According to an embodiment of the present inventive concept, the laser processing apparatus LPA (refer to FIG. 1) may collect the measurement data of the entire mother substrate 2 at once by using the measuring unit 210 (refer to FIG. 1). The control unit 40 (refer to FIG. 1) may calculate compensation data for compensating for the optical power of the laser beam L (refer to FIG. 1) on the basis of the measurement data. The laser processing apparatus LPA (refer to FIG. 1) may process the mother substrate 2 by using the compensated laser beam L (refer to FIG. 1). Accordingly, it is possible to provide the laser processing apparatus LPA (refer to FIG. 1) and the laser processing method with a shortened processing, time and an increase in the substrate processing quality.

FIG. 8 is a cross-sectional view of a display panel according to an embodiment of the present inventive concept.

Referring to FIG. 8, the display panel 100 may include a base layer BS, a circuit layer CL, a light-emitting element layer EL, and an encapsulation layer TFE. The display panel 100 may include a plurality of insulating layers, a semiconductor pattern, a conductive pattern, a signal line, and the like. An insulating layer, a semiconductor layer, and a conductive layer may be formed by a process such as coating and deposition. Thereafter, the insulating layer, the semiconductor layer, and the conductive layer may be selectively patterned through a photolithography process. In this way, the semiconductor pattern, the conductive pattern, the signal line, and the like included in the circuit layer CL and the light-emitting element layer EL may be formed. The base layer BS may be a base substrate configured to support the circuit layer CL and the light-emitting element layer EL.

The base layer BS may include a synthetic resin layer. The synthetic resin layer may include a thermosetting resin. For example, the base layer BS may have a multi-layered structure. For example, the base layer BS may include a first synthetic resin layer, a silicon oxide layer disposed on the first synthetic resin layer, an amorphous silicon layer disposed on the silicon oxide layer, and a second synthetic resin layer disposed on the amorphous silicon layer. The silicon oxide layer and the amorphous silicon layer may be referred to as a base barrier layer. However, the present inventive concept is not limited thereto. For example, the base layer BS may be a single layered structure.

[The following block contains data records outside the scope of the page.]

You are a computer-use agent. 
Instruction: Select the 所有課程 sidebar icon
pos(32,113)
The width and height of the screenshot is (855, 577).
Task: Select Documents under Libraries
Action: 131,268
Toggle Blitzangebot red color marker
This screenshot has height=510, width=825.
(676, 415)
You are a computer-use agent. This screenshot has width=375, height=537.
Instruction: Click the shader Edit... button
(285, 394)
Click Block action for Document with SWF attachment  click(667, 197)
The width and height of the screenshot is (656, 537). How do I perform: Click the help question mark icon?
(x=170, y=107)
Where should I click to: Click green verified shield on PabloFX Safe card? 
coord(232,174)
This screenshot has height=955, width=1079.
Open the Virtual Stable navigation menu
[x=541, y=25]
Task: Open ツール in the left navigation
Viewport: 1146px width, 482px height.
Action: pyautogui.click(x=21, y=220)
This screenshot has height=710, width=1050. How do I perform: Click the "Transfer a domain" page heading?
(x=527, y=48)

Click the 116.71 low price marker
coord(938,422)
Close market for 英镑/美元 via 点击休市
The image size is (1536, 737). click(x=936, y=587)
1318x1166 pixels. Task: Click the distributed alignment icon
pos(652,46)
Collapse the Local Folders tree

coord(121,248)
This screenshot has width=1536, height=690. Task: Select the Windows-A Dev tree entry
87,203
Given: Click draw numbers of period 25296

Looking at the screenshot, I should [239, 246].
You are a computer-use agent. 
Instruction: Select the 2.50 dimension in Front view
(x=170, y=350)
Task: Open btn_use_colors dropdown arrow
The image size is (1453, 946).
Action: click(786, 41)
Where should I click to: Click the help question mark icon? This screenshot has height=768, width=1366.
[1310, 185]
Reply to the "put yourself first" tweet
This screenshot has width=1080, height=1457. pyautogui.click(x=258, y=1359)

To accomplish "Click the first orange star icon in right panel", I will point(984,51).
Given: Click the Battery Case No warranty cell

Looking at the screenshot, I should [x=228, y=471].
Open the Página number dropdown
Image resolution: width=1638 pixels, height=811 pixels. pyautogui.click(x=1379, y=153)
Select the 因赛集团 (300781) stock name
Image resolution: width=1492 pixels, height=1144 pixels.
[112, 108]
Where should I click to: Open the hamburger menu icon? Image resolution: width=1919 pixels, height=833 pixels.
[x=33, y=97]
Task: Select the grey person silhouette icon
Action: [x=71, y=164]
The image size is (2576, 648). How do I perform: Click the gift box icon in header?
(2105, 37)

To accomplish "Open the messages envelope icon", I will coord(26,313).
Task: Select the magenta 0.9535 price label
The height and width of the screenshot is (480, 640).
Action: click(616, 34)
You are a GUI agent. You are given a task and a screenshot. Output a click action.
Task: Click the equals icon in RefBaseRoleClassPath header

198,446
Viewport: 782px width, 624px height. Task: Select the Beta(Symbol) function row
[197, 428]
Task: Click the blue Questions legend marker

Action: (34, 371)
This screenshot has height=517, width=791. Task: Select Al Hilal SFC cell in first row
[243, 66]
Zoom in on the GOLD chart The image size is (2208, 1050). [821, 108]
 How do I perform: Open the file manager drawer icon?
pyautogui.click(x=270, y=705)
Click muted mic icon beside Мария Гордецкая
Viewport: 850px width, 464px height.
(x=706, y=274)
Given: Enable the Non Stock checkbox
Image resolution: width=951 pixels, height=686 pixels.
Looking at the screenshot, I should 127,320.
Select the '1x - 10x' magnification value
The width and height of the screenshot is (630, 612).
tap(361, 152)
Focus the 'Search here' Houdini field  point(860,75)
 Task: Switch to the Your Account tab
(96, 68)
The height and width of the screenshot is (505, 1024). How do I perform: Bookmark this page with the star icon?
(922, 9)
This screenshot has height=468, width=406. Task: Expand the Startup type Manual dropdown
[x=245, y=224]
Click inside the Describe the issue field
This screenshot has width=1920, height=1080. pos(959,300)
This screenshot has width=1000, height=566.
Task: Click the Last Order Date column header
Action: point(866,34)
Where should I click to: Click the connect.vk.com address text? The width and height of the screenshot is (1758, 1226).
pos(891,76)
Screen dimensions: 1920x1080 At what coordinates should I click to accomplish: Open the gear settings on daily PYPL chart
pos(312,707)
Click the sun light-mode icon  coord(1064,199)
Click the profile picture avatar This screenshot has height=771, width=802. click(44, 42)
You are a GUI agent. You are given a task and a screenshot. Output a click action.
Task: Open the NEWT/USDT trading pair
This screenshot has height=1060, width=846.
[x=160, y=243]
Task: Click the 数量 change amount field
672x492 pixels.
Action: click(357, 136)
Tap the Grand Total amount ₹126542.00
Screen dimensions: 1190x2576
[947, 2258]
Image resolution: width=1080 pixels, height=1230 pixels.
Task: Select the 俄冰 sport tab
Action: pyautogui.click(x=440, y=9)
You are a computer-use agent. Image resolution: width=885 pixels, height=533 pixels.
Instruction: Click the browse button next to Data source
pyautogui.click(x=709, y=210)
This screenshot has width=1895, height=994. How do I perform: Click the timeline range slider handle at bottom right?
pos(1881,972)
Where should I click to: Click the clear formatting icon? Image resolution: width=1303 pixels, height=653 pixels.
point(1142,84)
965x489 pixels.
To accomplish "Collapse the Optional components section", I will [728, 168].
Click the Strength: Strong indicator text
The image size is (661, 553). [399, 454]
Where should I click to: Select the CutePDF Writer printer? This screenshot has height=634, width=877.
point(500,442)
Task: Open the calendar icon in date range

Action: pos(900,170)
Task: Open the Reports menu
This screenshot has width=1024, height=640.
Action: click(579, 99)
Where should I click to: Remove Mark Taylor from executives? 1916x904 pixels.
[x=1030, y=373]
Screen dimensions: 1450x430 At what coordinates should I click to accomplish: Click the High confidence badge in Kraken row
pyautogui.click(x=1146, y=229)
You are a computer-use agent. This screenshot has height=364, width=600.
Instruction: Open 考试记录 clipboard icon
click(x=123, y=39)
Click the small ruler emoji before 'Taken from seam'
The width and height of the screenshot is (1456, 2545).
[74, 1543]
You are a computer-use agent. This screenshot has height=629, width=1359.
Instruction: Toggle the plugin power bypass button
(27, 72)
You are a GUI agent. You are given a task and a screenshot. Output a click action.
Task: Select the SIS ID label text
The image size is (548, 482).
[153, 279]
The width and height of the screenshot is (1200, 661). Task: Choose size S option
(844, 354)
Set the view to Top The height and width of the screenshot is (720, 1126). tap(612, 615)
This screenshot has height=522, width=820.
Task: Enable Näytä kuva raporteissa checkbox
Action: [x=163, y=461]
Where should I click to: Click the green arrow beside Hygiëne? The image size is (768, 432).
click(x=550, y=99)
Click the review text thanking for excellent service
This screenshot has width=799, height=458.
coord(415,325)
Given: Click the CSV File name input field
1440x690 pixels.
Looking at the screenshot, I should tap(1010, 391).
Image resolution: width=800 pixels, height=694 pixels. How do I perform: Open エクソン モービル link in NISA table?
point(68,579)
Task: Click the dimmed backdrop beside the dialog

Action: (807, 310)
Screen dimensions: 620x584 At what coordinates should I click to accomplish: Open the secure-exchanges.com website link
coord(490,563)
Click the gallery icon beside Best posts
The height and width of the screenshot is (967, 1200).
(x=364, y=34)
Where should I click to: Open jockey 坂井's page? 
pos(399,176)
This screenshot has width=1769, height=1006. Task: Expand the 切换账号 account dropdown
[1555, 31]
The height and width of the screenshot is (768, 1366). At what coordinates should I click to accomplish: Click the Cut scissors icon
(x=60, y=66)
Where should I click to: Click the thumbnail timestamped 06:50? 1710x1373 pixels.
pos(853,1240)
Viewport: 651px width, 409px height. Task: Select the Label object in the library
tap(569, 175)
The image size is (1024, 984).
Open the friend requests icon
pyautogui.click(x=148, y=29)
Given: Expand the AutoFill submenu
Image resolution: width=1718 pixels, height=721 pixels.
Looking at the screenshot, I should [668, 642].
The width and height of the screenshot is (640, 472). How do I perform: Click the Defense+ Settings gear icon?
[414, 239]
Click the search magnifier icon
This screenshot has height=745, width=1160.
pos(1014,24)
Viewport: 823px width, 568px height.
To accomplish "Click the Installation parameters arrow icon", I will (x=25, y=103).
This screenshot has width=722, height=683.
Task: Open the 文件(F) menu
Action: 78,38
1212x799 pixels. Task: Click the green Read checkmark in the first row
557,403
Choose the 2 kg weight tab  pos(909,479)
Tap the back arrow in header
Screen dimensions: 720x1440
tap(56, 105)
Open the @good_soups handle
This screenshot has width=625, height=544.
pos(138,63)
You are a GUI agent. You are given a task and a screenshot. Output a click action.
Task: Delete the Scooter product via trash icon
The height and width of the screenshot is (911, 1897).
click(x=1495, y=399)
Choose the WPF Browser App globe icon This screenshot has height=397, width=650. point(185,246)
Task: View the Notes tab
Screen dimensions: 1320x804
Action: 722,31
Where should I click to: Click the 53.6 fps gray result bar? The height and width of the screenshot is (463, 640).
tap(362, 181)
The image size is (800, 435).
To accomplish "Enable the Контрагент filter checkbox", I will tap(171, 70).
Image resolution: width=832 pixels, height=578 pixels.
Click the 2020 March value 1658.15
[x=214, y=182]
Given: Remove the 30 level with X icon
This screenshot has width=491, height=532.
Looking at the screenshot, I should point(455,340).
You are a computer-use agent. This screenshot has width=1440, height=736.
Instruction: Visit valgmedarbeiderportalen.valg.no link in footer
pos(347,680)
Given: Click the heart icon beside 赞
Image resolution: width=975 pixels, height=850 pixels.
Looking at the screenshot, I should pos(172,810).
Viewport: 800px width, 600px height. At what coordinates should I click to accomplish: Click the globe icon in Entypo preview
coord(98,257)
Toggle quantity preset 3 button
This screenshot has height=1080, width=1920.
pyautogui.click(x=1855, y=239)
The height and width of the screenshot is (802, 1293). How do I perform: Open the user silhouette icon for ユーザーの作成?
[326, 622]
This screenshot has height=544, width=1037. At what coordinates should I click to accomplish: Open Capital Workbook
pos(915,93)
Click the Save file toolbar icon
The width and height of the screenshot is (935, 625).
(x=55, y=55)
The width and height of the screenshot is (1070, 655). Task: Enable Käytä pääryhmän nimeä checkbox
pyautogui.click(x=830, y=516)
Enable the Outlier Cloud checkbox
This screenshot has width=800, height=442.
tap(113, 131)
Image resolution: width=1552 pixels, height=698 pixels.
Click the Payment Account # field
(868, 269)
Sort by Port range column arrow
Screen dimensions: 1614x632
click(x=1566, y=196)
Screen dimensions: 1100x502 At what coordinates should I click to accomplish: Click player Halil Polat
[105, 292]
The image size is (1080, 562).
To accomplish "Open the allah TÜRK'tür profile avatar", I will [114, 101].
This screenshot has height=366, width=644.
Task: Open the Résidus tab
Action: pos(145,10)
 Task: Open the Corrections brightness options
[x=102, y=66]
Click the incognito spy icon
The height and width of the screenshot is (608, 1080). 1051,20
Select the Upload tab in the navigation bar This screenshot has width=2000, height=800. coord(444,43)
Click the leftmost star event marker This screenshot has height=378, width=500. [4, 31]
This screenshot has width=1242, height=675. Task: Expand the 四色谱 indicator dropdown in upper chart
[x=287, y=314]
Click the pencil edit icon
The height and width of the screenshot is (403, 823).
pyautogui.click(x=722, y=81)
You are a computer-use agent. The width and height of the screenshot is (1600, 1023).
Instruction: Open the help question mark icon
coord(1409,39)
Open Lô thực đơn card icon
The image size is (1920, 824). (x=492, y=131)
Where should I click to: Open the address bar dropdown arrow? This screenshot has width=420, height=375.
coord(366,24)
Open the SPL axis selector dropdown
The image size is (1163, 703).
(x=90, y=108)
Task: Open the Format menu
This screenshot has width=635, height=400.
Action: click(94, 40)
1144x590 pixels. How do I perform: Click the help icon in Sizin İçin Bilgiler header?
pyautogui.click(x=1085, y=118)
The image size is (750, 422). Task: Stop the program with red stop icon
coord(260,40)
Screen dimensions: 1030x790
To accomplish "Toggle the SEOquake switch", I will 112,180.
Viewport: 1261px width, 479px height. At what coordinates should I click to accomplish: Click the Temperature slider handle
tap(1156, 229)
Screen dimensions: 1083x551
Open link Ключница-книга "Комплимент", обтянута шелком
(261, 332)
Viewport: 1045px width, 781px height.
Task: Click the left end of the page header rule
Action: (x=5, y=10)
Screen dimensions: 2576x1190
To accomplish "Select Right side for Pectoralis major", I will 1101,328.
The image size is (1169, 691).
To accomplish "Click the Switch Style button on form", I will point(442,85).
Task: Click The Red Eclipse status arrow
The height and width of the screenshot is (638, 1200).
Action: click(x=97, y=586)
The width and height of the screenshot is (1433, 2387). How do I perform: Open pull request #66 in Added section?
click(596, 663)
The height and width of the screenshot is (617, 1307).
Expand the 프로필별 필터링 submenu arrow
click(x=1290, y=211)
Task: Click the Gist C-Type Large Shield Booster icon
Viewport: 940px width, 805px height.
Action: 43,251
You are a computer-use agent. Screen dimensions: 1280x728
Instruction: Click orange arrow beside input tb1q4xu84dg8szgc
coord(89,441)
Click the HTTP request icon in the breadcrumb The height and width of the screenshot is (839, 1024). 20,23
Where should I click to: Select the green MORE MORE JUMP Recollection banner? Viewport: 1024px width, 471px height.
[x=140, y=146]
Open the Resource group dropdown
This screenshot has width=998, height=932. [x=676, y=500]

The circuit layer CL may be disposed on the base layer BS. The circuit layer CL may provide a signal for driving a light-emitting element OLED included in the light-emitting element layer EL. The circuit layer CL may include a buffer layer BFL, a transistor T1, a first insulating layer L-1, a second insulating layer L-2, a third insulating layer L-3, and a fourth insulating layer L-4, a fifth insulating layer L-5, and a sixth insulating layer L-6.

The buffer layer BFL may increase a bonding force between the base layer BS and the semiconductor pattern. The buffer layer BFL may include a silicon oxide layer and a silicon nitride layer. The silicon oxide layer and the silicon nitride layer may be alternately stacked on each other.

The semiconductor pattern may be disposed on the buffer layer BFL. The semiconductor pattern may include polysilicon. However, the embodiment of the present inventive concept is not limited thereto, and the semiconductor pattern may include, for example, amorphous silicon or metal oxide.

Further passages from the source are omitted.